As might be expected, Tanaka is not happy and even asks for a second opinion on his son’s minor leg injury while deepening his grudge against Yamabuki. Tanaka also has a minor grudge against fellow student Hiroshi (Kazuo Funaki) who threw a bucket of frogs at him (to which he is allergic) for reasons Hiroshi doesn’t fully understand after hearing him kick off about Akira’s college prospects. It’s Hiroshi who fulfils the role of rebellious youth in the angry impulsivity that he often cannot explain. He’s been saying he doesn’t want to go to college but it’s because his older sister was forced to leave education during in middle school because of the family’s poverty and has become a geisha in order to pay for his tuition. Yamabuki and Hiroshi’s sister Yukiko (Junko Miyazono) develop a fondness for each other while discussing Hiroshi’s education, and it’s this suggestion of there being some impropriety in a schoolteacher dating a geisha that Tanaka takes to papers in effort to get Yamabuki fired. 

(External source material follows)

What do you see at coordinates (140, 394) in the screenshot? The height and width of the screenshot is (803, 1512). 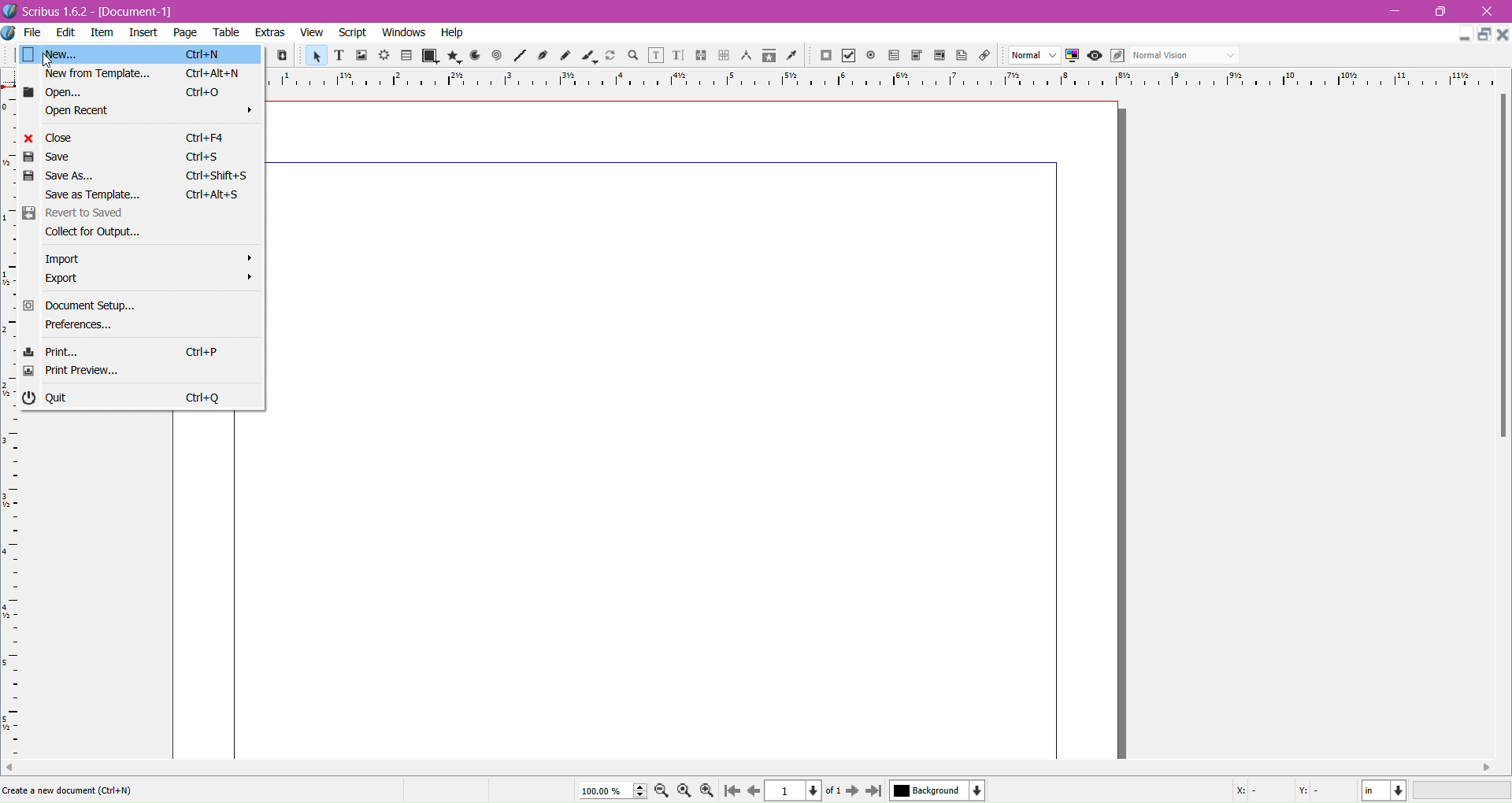 I see `Quit` at bounding box center [140, 394].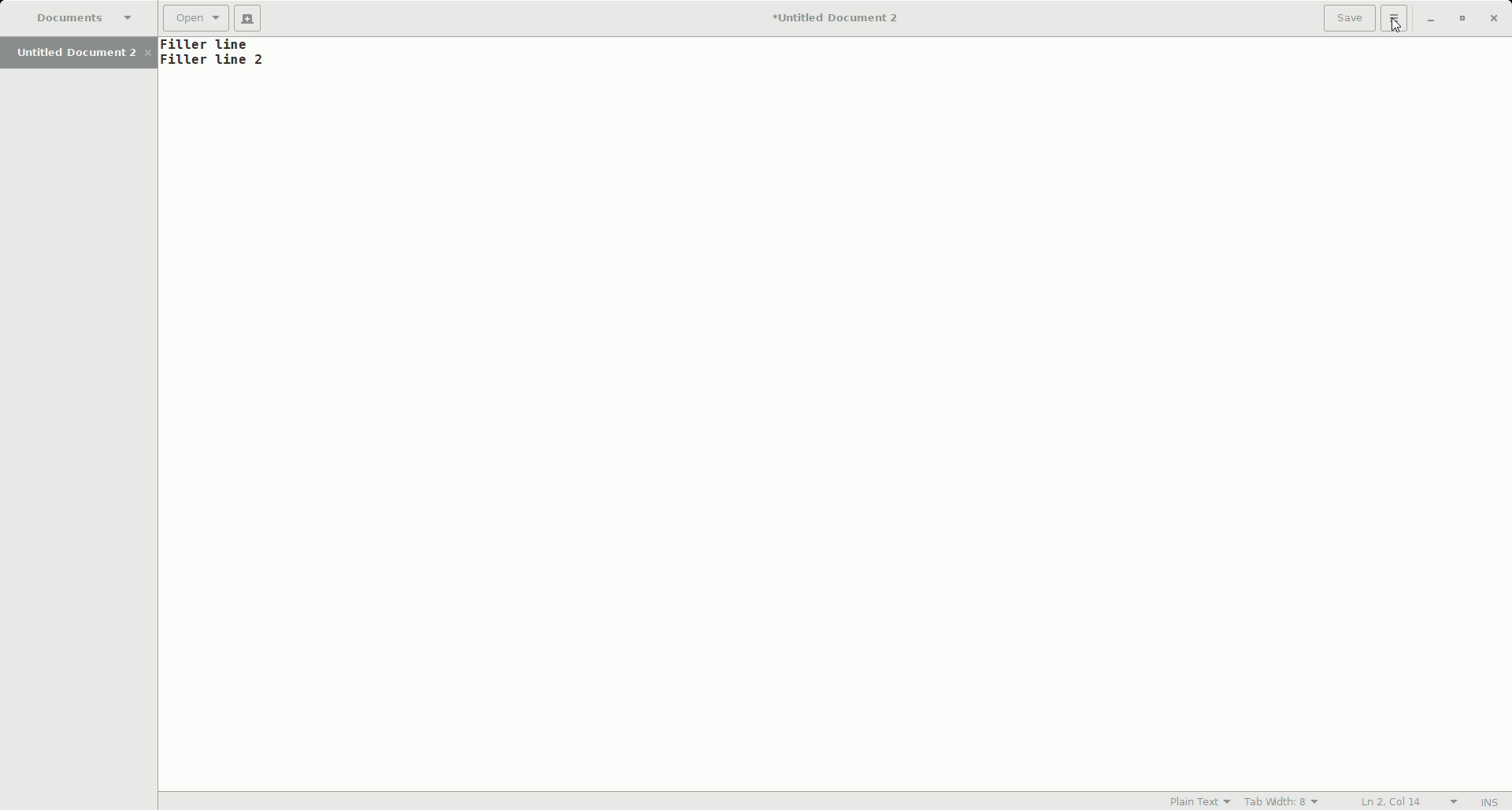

Meanwhile, Hiroshi’s cheerful classmate Chieko (Chiyoko Honma) has also developed a crush of Yamabuki. Claiming that she intends to marry him, she goes so far as to turn up at his house and insist on doing his laundry but he quite reasonably tells her that as an adult man his wife would have to be an adult woman. Surprisingly, she gets over it quite quickly and realises that Hiroshi is a much better match for her instead, but nevertheless springs into action when Yamabuki is unfairly smeared in the press. Even she is originally scandalised by the suggestion that her long widowed mother (Mieko Takamine) may have feelings for a local doctor (Shuji Sano), but soon comes round to the idea that there’s nothing wrong with it if she has just as there’s no problem with a teacher dating a geisha. She claims she would be more offended if each of them were forced to deny their feelings for each other because of social propriety and is intensely annoyed by the network of local corruption she uncovers in investigating the origins of the false news report which also suggests Yamabuki may have been inappropriately carrying on with a student, presumably herself. 

As chairman of the parent teacher association, Tanaka tries to railroad the headmaster into firing Yamabuki by holding a kangaroo court at which Yamabuki is prevented from speaking in his own defence all while his character is assassinated. But the kids, who previously witnessed a drunken Tanaka harassing Yukiko, aren’t having any of it and abandon their lessons to surround the meeting vowing that they’ll go on hunger strike if they aren’t listened to which won’t look very good in the national papers. What they bring about is a kind of democratic revolution in which the corrupt authority of Tanaka is deposed in favour of the more evenhanded chairpersonship of Chieko’s grandmother who turns out to be the oldest person in the room at 63. The children will not be ordered around or told what to think and will stand up to injustice where they find it, which is very bad news for those like Tanaka who are used to getting their way because of their privilege and social status. It’s all very wholesome and innocent, perfectly in keeping with the zeitgeist while remaining cheerful and upbeat even with Hiroshi’s continued brooding until Chieko finally manages to win him over. A charming teen musical adventure with a handful of songs performed by its idol stars, the film’s infectious energy is difficult to beat.